Editorial: Business now has little to fear from Biden – so a victory for the rules can be toasted
In the run-up to the UK election in 2019, this newspaper said that whether you agreed with Jeremy Corbyn’s (ruinous) economic plans or found granting Boris Johnson a free hand with Brexit too much to bear, that Corbyn and his Labour Party did not deserve your vote.
The reason? The culture of unchecked anti-Semitism and racism within the ranks, alongside the trashing of democratic norms: of free speech, of the media’s right to report and question, of diversity of thought.
Assaults on democracy are bad for business.
We did not have a vote in the US election, but reflecting on what is now almost certainly a Biden win, we can say the same.
That no matter your views on Trump as a dealmaker, his performance on the economy, or his foreign policy brinkmanship – all of which deserve credit – his defeat is a victory for the rules-based order, for faith in the institutions of the west, and above all else for plain old decency.

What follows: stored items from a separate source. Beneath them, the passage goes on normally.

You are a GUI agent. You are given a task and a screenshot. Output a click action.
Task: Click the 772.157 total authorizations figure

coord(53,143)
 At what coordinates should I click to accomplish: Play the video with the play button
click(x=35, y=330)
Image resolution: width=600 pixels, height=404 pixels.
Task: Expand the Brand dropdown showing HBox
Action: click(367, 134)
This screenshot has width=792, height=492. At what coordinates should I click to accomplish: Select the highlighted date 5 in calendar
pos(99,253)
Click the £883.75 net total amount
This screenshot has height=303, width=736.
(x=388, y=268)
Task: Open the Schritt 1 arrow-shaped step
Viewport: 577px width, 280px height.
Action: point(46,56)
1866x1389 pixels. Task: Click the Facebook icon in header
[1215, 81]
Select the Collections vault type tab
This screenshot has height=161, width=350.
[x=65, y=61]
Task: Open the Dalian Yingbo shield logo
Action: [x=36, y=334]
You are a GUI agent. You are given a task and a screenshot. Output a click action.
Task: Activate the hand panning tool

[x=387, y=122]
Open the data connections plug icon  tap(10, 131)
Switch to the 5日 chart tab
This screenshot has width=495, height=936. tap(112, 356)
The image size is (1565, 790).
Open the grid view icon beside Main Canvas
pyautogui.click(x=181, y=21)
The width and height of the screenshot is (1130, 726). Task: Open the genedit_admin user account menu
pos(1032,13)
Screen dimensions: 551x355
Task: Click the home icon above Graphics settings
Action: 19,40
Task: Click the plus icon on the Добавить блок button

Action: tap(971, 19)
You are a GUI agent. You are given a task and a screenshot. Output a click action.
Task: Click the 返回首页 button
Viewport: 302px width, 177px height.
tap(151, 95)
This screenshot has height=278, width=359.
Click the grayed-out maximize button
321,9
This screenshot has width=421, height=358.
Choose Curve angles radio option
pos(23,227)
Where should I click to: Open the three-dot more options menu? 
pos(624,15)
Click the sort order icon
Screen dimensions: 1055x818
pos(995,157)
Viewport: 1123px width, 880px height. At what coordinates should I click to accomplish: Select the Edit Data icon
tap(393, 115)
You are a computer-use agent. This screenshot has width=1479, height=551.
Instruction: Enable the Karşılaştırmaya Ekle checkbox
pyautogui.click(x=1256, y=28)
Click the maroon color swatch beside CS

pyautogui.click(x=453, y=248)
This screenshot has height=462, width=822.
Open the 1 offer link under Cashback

His behaviour since the vote – including the most extraordinary speech anybody who follows politics has ever seen – only bears out that verdict.
The biggest winners of another four years of Trump in the Oval Office sit in Beijing and Moscow – and frankly, they are already making more inroads into the global order than we find comfortable.
Read more: Eyes turn to the Fed as US election result delayed
The US economy had been motoring for three years before the Covid-19 pandemic struck, and its recovery deeply impressive.
It is tempting to say, sat here in the City of London, that keeping the US economy on Trump’s tax-cut rocketboosters would have been just the tonic the global economy needed.
There is little to fear from a hamstrung Biden
Joe Biden’s necessary fawning to the left of his party to ensure his nomination – which saw him commit to all sorts of hare-brained schemes – meant the comparison with Trump was all the more striking.
But surveying the wreckage of three days of political drama, the global economy and the rules based order may have got the best of both worlds.
Biden will be unable to push through any of the radical economic restructuring he was half-heartedly pushing on the stump.
The fears of Bernie Sanders in Labor and Eliazbeth Warren in the Treasury evaporated the moment Americans refused to cede control of the Senate to the Democrats. Biden will be forced to govern as a centrist if he wants to push anything forward. The economy will have to be a vital part of his considerations.
And whilst he may not be able to reverse some of the DC rhetoric in regards to China, it seems unlikely he will be quite as bellicose when it comes to global trade as his predecessor. Fears that the end of a Trump presidency signal the end of any hope of a UK-US trade deal are, we think, overblown.
So all eyes now turn to the Fed. If a billion-dollar stimulus is unlikely to get through Congress, then the Fed will need to step in with their own package to keep the recovery going. They have shown boldness before – more will be needed.